WHAT IS BEING ASKED:
Starting with the line that contains "Add QNT/USDT to favorites star", set down each line through the end of the entries below, exactly and with nothing added.

Collected data entries:
* * *

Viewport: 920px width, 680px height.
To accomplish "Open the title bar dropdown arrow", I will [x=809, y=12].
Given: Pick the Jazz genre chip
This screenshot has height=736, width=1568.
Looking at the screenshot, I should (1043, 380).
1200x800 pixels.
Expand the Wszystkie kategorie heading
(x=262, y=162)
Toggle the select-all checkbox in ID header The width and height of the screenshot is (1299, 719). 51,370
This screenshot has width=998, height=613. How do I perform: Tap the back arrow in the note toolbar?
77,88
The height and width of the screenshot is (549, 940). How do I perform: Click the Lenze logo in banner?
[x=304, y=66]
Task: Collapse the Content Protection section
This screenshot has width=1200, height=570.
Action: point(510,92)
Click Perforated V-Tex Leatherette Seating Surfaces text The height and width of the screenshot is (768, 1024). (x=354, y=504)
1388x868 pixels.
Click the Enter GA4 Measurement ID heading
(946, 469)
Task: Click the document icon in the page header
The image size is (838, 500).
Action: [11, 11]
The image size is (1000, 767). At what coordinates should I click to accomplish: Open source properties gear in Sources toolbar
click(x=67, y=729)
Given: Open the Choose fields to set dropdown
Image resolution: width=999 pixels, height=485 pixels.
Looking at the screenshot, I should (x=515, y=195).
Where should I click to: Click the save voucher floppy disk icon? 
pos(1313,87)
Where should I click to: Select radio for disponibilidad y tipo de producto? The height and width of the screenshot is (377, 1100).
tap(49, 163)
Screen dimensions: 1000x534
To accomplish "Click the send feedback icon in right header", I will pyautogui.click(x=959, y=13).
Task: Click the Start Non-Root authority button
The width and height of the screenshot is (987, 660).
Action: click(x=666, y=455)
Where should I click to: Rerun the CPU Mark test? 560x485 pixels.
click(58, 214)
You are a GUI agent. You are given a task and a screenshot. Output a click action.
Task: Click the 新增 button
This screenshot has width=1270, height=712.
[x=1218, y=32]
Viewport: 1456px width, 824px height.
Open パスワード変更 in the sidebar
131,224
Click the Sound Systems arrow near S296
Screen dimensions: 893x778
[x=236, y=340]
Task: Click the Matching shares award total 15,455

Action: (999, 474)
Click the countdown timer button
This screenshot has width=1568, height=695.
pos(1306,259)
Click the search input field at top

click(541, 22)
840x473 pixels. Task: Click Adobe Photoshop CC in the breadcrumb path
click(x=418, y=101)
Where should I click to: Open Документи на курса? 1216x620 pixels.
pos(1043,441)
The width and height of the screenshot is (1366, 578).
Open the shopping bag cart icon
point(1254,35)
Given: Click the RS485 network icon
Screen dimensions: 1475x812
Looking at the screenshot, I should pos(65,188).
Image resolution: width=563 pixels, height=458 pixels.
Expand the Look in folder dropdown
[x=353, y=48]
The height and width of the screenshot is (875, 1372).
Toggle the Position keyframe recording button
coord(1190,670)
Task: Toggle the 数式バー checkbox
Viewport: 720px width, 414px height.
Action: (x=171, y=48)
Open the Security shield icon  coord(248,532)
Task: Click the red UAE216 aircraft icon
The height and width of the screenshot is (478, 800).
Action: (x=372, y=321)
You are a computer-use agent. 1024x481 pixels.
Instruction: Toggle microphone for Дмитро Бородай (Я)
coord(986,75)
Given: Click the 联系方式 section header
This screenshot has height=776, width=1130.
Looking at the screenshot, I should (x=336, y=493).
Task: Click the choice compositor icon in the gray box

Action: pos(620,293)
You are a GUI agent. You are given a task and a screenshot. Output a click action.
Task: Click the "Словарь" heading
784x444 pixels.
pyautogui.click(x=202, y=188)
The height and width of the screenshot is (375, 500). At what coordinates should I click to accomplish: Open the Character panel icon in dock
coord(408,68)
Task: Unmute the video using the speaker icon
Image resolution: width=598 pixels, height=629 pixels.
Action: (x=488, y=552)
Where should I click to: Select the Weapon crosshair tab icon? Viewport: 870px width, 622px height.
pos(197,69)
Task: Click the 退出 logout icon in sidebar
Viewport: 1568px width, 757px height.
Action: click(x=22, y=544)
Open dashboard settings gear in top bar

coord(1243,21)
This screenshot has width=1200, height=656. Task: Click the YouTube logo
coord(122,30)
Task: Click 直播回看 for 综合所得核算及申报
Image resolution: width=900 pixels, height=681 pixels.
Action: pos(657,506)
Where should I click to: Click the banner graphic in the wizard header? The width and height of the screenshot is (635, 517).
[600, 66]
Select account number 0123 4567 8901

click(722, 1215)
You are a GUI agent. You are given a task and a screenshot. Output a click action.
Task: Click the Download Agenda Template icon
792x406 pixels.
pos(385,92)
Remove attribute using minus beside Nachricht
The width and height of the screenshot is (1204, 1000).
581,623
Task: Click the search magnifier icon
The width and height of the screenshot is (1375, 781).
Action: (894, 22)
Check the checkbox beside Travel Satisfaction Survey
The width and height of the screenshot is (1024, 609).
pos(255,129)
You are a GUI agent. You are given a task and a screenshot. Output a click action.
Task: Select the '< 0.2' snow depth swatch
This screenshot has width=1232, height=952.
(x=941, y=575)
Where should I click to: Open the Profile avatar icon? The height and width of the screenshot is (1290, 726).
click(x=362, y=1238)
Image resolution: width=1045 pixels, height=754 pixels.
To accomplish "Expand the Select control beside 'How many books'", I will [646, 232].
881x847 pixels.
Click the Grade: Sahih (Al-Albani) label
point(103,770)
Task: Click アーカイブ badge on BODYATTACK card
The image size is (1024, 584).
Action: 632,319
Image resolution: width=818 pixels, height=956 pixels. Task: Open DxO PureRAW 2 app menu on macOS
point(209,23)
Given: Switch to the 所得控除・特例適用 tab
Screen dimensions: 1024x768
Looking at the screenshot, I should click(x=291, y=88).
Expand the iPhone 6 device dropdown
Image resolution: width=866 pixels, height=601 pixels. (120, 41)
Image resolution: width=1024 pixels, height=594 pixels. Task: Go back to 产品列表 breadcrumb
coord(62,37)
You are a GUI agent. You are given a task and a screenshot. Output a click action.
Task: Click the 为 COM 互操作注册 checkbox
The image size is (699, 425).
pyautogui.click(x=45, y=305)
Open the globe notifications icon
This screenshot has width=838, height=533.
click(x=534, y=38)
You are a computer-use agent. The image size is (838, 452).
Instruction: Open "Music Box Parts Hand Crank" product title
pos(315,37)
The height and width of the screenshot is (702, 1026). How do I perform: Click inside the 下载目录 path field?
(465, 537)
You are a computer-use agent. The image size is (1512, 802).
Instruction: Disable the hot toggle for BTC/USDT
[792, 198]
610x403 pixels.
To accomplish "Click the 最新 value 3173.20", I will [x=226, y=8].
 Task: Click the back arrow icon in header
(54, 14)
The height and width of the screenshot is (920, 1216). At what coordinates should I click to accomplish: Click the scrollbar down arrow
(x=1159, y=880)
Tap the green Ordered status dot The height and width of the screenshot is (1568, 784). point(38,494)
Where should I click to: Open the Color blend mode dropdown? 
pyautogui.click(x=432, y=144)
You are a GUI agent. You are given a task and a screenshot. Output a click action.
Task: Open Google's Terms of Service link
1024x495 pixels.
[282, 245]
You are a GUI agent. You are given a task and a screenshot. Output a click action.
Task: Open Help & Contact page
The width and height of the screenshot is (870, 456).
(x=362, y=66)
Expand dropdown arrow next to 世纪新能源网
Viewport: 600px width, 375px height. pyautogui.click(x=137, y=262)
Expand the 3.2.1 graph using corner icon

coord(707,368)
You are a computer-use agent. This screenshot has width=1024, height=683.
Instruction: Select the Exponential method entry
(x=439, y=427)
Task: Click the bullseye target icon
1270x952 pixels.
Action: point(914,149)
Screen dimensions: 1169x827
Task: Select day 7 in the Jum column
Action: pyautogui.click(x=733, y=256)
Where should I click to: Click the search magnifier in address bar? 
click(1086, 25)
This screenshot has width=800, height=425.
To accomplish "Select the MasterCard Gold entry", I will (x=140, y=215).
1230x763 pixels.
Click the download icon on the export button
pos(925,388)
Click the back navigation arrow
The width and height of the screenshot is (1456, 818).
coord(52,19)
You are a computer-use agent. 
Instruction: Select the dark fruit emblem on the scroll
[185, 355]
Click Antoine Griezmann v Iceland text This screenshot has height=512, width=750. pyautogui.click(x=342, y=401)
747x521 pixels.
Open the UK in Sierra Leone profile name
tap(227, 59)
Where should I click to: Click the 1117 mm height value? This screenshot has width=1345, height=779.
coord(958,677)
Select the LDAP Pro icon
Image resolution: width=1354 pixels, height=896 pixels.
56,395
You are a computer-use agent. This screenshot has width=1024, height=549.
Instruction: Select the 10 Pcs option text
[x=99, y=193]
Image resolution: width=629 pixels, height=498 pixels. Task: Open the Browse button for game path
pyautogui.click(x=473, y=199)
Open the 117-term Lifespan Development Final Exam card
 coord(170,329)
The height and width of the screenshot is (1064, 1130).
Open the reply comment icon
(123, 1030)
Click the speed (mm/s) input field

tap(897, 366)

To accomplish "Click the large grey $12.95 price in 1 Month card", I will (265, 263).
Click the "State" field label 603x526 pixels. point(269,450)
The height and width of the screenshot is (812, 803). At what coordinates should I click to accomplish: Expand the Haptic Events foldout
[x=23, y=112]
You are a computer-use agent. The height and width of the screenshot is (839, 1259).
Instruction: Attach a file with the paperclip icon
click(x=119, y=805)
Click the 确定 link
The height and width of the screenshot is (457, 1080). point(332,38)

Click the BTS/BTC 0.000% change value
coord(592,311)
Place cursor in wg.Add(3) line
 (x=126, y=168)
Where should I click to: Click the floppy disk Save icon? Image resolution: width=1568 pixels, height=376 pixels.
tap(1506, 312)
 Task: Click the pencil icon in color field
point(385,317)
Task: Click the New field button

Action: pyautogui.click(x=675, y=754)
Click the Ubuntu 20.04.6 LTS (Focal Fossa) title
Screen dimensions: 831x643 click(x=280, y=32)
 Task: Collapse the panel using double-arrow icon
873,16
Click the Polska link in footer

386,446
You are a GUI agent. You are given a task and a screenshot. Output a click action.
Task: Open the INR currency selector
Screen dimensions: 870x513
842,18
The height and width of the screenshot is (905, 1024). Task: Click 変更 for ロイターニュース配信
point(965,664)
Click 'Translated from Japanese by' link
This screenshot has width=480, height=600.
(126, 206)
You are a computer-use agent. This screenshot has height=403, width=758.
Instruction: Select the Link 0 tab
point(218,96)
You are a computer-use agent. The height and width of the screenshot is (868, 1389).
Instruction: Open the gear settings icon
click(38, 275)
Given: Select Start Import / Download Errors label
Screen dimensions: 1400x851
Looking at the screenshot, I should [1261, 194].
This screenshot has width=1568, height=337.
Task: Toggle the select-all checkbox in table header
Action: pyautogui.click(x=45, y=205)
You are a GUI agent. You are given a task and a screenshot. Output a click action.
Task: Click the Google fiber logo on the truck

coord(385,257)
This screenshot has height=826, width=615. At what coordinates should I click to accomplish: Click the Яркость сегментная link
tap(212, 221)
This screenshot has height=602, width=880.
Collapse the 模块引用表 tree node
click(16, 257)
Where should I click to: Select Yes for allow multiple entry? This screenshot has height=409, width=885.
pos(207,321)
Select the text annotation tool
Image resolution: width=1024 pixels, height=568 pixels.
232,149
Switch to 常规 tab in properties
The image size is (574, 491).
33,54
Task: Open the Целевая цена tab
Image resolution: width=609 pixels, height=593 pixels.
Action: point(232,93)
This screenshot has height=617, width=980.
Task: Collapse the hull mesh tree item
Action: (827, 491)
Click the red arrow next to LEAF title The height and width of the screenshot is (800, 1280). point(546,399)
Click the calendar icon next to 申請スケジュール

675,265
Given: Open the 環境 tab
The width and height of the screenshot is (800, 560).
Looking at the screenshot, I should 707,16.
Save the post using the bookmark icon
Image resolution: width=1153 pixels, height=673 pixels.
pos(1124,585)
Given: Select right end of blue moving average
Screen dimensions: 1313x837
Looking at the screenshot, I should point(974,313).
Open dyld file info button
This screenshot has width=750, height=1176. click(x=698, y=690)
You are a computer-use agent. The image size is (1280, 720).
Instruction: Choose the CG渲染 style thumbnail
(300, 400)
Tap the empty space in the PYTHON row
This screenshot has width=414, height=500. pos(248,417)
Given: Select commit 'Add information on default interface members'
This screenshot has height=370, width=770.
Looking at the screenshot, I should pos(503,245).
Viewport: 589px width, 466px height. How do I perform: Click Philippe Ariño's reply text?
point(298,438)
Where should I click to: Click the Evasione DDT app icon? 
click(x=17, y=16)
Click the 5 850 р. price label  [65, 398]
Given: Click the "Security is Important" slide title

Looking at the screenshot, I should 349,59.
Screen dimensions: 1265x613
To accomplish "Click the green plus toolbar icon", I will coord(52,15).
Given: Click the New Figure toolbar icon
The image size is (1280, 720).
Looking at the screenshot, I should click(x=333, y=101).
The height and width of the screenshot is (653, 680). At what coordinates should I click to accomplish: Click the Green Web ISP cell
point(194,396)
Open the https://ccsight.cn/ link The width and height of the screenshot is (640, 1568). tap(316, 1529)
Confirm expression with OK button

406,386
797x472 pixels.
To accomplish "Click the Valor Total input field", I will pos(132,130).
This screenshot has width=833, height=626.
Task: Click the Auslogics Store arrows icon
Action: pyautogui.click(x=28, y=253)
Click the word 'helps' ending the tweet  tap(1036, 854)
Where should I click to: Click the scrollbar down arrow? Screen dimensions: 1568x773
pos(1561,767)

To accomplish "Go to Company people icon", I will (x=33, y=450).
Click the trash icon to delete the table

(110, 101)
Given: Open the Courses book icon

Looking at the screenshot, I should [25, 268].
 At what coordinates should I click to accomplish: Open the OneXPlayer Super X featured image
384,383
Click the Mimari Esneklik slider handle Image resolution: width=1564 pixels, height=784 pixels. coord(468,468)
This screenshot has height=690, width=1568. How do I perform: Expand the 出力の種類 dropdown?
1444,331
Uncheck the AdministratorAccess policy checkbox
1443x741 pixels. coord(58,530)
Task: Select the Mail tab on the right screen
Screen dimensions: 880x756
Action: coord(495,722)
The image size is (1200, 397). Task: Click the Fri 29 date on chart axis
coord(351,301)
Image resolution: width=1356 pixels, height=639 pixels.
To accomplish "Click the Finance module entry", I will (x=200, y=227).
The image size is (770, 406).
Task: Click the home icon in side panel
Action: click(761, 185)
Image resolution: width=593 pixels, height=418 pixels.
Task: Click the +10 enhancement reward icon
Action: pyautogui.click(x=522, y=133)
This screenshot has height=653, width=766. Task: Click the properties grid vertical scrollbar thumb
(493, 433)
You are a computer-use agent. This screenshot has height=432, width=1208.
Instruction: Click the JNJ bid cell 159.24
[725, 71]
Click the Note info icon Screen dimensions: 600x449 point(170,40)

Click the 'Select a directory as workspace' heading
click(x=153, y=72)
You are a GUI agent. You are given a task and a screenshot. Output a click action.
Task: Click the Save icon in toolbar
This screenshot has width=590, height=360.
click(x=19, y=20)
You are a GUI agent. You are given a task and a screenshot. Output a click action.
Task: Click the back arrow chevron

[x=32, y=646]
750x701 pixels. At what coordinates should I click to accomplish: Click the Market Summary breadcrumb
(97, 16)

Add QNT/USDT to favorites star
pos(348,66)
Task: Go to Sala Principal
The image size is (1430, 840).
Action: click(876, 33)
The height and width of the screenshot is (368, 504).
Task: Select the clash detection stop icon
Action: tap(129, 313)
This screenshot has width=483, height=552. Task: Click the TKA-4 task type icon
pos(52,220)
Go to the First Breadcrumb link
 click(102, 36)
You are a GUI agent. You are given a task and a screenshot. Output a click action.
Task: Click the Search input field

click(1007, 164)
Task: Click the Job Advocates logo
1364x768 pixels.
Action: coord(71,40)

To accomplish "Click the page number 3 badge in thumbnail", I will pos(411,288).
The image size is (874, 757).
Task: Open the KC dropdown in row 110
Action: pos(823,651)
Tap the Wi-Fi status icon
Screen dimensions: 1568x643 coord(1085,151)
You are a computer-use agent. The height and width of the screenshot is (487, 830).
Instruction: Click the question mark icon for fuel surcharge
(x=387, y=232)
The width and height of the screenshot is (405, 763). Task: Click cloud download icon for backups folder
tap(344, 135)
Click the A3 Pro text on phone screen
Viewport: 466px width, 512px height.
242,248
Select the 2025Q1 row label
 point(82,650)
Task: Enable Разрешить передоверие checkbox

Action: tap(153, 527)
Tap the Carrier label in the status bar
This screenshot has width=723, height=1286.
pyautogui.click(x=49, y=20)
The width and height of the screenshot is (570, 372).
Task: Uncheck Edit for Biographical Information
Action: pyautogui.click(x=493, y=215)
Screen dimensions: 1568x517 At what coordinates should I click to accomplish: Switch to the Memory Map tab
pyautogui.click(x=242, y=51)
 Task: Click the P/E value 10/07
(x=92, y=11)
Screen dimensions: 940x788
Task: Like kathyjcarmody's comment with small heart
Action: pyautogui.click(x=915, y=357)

* * *

RESPONSE FOR THIS EXERCISE:
Add QNT/USDT to favorites star
pos(348,66)
Task: Go to Sala Principal
The image size is (1430, 840).
Action: click(876, 33)
The height and width of the screenshot is (368, 504).
Task: Select the clash detection stop icon
Action: tap(129, 313)
This screenshot has width=483, height=552. Task: Click the TKA-4 task type icon
pos(52,220)
Go to the First Breadcrumb link
 click(102, 36)
You are a GUI agent. You are given a task and a screenshot. Output a click action.
Task: Click the Search input field

click(1007, 164)
Task: Click the Job Advocates logo
1364x768 pixels.
Action: coord(71,40)

To accomplish "Click the page number 3 badge in thumbnail", I will pos(411,288).
The image size is (874, 757).
Task: Open the KC dropdown in row 110
Action: pos(823,651)
Tap the Wi-Fi status icon
Screen dimensions: 1568x643 coord(1085,151)
You are a computer-use agent. The height and width of the screenshot is (487, 830).
Instruction: Click the question mark icon for fuel surcharge
(x=387, y=232)
The width and height of the screenshot is (405, 763). Task: Click cloud download icon for backups folder
tap(344, 135)
Click the A3 Pro text on phone screen
Viewport: 466px width, 512px height.
242,248
Select the 2025Q1 row label
 point(82,650)
Task: Enable Разрешить передоверие checkbox

Action: tap(153, 527)
Tap the Carrier label in the status bar
This screenshot has width=723, height=1286.
pyautogui.click(x=49, y=20)
The width and height of the screenshot is (570, 372).
Task: Uncheck Edit for Biographical Information
Action: pyautogui.click(x=493, y=215)
Screen dimensions: 1568x517 At what coordinates should I click to accomplish: Switch to the Memory Map tab
pyautogui.click(x=242, y=51)
 Task: Click the P/E value 10/07
(x=92, y=11)
Screen dimensions: 940x788
Task: Like kathyjcarmody's comment with small heart
Action: pyautogui.click(x=915, y=357)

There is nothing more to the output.